Révélations tardives
Début 2006, une polémique éclate à l’initiative d’un hebdomadaire hongrois. Celui-ci révèle qu’au cours de ses études à l’université d’art dramatique et cinématographique, István Szabó travaillait comme agent de renseignement aux ordres de la police secrète du régime de János Kádár, dirigeant réformateur de la République populaire de Hongrie de l’insurrection de Budapest d’octobre 1956 à mai 1988. Le futur réalisateur aurait ainsi rédigé une cinquantaine de rapports sur ses camarades à partir de 1957, parmi lesquels le réalisateur Miklós Jancsó, la comédienne Mari Töröcsik et l’acteur Károly Mécs.

Il s’en est justifié un demi-siècle plus tard en arguant avoir été victime d’un chantage et avoir tenté de "sauver de la potence son camarade révolutionnaire Pál Gábor [futur réalisateur de L’éducation de Véra, en 1978, Ndlr] et lui-même", péché de jeunesse dont l’ont absous quatre de ses anciens condisciples au cours d’une conférence de presse organisée à l’occasion de la sortie en Hongrie de son film Rokonok (2006) en présence de son chef opérateur attitré, Lajos Koltai.

Une révélation tardive qui modifie nécessairement notre regard sur l’une de ses œuvres majeures, Mephisto, dont il avait cru bon de déclarer à l’époque : "J’espérais que le spectateur s’identifierait à ce personnage et ressentirait ensuite de la honte.
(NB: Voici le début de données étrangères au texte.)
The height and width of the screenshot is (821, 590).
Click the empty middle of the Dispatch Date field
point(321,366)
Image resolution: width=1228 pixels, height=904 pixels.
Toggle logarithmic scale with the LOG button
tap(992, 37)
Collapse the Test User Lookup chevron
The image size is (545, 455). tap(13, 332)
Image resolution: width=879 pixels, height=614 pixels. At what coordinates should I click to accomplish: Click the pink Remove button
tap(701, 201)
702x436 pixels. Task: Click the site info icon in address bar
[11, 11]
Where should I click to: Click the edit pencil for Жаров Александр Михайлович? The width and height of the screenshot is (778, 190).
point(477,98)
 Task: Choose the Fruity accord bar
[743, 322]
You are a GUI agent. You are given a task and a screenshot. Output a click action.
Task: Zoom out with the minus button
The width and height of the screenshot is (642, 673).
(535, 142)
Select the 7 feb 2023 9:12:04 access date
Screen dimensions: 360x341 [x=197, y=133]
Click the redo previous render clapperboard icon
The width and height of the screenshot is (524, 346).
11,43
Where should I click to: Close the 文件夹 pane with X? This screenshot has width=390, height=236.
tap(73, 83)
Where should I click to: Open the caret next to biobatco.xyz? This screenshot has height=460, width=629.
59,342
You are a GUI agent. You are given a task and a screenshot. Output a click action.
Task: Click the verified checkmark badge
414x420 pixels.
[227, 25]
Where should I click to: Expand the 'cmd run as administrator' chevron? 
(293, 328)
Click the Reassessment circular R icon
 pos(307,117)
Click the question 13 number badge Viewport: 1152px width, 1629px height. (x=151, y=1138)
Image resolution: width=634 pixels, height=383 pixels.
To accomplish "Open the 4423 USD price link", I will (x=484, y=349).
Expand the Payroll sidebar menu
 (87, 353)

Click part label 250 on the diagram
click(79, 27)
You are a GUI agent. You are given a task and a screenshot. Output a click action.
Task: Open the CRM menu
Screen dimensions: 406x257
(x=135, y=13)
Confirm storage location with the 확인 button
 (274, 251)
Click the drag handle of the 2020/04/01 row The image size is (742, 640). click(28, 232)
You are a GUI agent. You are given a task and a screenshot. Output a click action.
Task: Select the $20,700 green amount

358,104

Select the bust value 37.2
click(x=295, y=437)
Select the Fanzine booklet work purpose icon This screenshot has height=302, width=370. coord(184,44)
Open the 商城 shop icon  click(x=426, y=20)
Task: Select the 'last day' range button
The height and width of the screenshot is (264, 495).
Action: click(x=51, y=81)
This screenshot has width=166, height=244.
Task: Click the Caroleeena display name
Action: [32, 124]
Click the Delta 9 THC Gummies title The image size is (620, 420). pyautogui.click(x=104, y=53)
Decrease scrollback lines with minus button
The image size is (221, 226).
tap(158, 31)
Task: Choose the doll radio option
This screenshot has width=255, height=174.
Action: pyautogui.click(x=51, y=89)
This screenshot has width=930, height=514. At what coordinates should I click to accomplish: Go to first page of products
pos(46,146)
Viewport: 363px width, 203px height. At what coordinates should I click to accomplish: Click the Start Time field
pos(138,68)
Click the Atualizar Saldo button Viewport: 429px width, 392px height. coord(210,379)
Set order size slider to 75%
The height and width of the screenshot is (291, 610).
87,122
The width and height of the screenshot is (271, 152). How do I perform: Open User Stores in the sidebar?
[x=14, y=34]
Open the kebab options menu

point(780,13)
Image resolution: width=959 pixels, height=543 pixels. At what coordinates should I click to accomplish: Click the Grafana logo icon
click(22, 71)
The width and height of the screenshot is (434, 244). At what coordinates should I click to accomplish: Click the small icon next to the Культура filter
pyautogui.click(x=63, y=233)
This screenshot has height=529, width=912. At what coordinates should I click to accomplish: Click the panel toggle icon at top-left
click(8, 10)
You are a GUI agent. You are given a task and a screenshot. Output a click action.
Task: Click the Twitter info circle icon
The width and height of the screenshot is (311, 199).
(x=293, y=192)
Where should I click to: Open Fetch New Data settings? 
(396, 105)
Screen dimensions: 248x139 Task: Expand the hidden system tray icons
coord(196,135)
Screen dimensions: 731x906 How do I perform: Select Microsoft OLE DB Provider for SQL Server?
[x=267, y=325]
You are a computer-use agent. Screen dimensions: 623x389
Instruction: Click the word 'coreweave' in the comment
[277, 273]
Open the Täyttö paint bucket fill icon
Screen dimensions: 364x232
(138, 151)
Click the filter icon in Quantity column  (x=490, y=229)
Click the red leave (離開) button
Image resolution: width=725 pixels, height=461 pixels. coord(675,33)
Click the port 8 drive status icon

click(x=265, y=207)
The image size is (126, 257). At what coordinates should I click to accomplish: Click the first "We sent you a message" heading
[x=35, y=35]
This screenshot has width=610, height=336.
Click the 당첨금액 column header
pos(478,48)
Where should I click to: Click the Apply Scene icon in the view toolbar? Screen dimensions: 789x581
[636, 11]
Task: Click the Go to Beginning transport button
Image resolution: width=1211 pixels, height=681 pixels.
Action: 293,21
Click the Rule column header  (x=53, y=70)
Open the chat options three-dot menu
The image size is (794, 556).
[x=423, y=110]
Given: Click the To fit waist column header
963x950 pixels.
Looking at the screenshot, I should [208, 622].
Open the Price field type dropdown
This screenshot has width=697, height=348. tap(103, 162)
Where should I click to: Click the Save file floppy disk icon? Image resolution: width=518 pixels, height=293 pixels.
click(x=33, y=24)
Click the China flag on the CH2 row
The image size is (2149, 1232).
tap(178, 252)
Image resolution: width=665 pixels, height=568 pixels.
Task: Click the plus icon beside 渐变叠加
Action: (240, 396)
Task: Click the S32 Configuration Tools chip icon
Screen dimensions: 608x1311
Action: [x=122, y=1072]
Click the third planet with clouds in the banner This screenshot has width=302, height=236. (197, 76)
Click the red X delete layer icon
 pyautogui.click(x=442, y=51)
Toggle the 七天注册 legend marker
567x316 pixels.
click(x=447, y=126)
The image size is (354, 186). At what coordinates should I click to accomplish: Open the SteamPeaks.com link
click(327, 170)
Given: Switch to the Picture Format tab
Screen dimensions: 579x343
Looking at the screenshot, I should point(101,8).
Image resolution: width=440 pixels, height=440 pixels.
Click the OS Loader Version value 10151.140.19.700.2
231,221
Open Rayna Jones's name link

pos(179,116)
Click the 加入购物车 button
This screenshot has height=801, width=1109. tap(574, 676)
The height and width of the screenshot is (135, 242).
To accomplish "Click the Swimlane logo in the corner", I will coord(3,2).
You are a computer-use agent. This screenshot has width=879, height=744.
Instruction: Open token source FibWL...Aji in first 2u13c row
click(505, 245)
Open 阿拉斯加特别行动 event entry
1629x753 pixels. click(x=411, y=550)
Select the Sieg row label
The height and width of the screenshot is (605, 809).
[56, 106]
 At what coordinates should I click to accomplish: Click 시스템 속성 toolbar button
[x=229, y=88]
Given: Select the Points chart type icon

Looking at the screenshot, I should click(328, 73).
Et s’il en éprouve, il sera obligé de se confronter à lui-même et pourra alors mieux se connaître. Et peut-être que ce sentiment de honte, cette honte cathartique, constitue un vaccin contre le fait d’être vraiment ainsi. C’est ce que nous avons essayé de faire avec ce film, que je considère comme un remède."

Âgé aujourd’hui de 87 ans, István Szabó a obtenu le prix Luchino-Visconti en 1985 pour l’ensemble de son oeuvre, un trophée à Istanbul en 1998, deux autres à Copenhague et au festival Film by the Sea en 2005, un prix pour sa contribution à l’art cinématographique à Moscou en 2005, le trophée Hand Printing 2006 à Busan, le prix Joseph-Plateau 2013 et une multitude de distinctions et d’honneurs internationaux.